A Voice Worth Hearing

By April 8, 2022April 15th, 20222 Comments

As I was preparing to leave a ministry setting for a new call, she was in rehab recovering from joint replacement surgery. This would be our last visit. She gifted me, one more time, with her blessing. After thirteen years together, she revealed that I was the first minister in her lifetime in the church that she ever trusted. What a revelation at once an incredible gift and profoundly sad. One minister in her lifetime.

As I said, this was not the first gift she gave me.

This first happened when I came to meet the congregation as they were trying to decide if they “could” call a woman as their Pastor. The Elders met with me to ask a few questions. She asked, “Would I welcome Gay or Lesbian members into the church?”

I had reached a point in ministry and in this call process that would not allow me to be anything but authentic about my experience and theology. Particularly my understanding of what it means to be called to serve at the Lord’s Table.

I said something like this: “I will not speak for everyone in the church, but for myself. I know that God is love. I have experienced that love in deep and meaningful ways. I believe that love is for everyone, no matter how differently we are made. I believe that wholeness is what God intends for us. When I share the invitation to the Lord’s Table it is for everyone from Jesus. Acceptance in life-giving/life-changing community is what Jesus offers us. As a Pastor— that is my calling.” It was the beginning of our long relationship of mutual respect.

A second blessing came during a leadership conflict. A few folks decided they did not like my preaching (the presenting issue). A gathering took place with a few key leaders and regional leadership. During the meeting, one of my sermons was read and I was called to account for what I said. The sermon was based on the story of Jesus being questioned by the Pharisees about the healing of a man born blind. His questioners asked, who had sinned, the man or his parents? (John 9)

In the sermon I had said that those asking the questions were trying to catch Jesus in an error/sin; to undermine his leadership and authority. My accusers interpreted that as saying Jesus had sinned. In one of those, life imitates the story moments, I was being questioned about my words and actions, my leadership and authority.

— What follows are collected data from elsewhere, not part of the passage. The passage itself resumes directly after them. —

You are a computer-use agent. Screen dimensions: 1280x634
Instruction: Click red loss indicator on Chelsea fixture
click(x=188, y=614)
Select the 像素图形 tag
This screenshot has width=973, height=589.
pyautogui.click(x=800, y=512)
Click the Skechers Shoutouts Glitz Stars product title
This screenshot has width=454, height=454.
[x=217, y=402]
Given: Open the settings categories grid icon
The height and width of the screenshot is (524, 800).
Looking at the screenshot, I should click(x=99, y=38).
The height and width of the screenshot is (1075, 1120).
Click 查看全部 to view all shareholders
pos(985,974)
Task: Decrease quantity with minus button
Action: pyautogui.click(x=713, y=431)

The regional ministry representative asked my testers, “are you saying that if she changes the way she preaches you’d be satisfied? To which they begrudgingly answered, “Yes.” And then I was asked by the representative, “can you change the way you preach?”

It was a liminal moment. My mouth went dry. Inside, I was hearing an old voice saying, “just say ‘yes,’ then this will be over. They will like you again. The church will be spared this divisive moment.”

Before I could answer, my friend/saint did with clarity: “No, she can’t.”

She saved me that day. I was about to do what women have been told to do our whole lives—give up our voices, not trust ourselves.

The damage we do to ourselves, betraying our own lived experience, knowledge, and incarnate wisdom is tragic. I didn’t give up my voice that day because someone I trusted and who trusted me, lent me hers. I will ever be grateful.

It costs to be authentic.

We will be rejected by some.

The alternative is worse . . . do not reject yourself.

My sainted friend . . . Jesus and I want you to know, you are not alone.

You have a voice worth hearing.

2 Comments

  • Bill Kerns says:

    Wow! Thank you!

    What a powerful witness!

    I have had more moments of not being authentic than I want to recall.

    Yet, I have learned, though very difficult at times, to humbly blurt out my true self.

    When I had a trial sermon at 1st Christian Christian, there was a question and answer session after worship. Someone asked if I would perform a same sex marriage. I pause for few brief seconds and without hesitation said “Yes “. No equivocation. No him or hawing.

    It was liberating. I knew this might cause me to not receive a call to serve there. But I was not going to give a weasel answer.

    It was not a roadblock for the congregation since they decided to call me to serve them and is a non-issue since my arrival.

    Sorry for the rambling. Again, I appreciate what you wrote more than you can imagine.

  • Joe Culpepper says:

    An important testimony, Teresa! All people of faith & particularly all pastors need this witness. Blessings!